** Opening INFORMATION block **

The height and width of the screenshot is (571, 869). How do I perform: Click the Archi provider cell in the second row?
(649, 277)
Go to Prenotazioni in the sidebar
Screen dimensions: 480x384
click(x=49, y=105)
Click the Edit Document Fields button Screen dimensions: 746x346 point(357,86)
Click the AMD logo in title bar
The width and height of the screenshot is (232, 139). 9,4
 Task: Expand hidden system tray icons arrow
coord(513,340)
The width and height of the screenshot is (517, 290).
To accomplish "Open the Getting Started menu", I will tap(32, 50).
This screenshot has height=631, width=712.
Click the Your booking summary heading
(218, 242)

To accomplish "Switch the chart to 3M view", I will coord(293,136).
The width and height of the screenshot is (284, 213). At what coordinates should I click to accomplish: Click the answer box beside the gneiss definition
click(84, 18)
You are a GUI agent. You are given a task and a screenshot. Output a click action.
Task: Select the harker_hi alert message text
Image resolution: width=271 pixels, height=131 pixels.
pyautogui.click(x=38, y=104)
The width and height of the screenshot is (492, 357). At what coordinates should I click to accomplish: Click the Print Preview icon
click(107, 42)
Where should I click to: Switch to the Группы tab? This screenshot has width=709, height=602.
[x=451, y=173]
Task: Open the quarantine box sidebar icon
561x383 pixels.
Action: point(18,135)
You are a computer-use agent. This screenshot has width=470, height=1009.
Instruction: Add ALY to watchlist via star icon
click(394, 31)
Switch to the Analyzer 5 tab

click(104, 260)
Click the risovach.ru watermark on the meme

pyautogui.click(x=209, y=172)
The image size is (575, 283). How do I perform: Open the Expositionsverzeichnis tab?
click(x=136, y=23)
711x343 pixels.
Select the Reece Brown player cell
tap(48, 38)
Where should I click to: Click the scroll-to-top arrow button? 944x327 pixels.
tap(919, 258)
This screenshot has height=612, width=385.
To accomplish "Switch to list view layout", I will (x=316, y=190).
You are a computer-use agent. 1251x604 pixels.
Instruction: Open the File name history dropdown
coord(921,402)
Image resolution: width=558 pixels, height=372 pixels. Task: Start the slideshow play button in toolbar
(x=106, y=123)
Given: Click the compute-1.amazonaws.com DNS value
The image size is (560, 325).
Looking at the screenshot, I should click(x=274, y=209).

** Closing INFORMATION block **

Please show the lines of the material that contain the string "agent".

ANSWER:
You are a GUI agent. You are given a task and a screenshot. Output a click action.
You are a computer-use agent. This screenshot has width=470, height=1009.
You are a computer-use agent. 1251x604 pixels.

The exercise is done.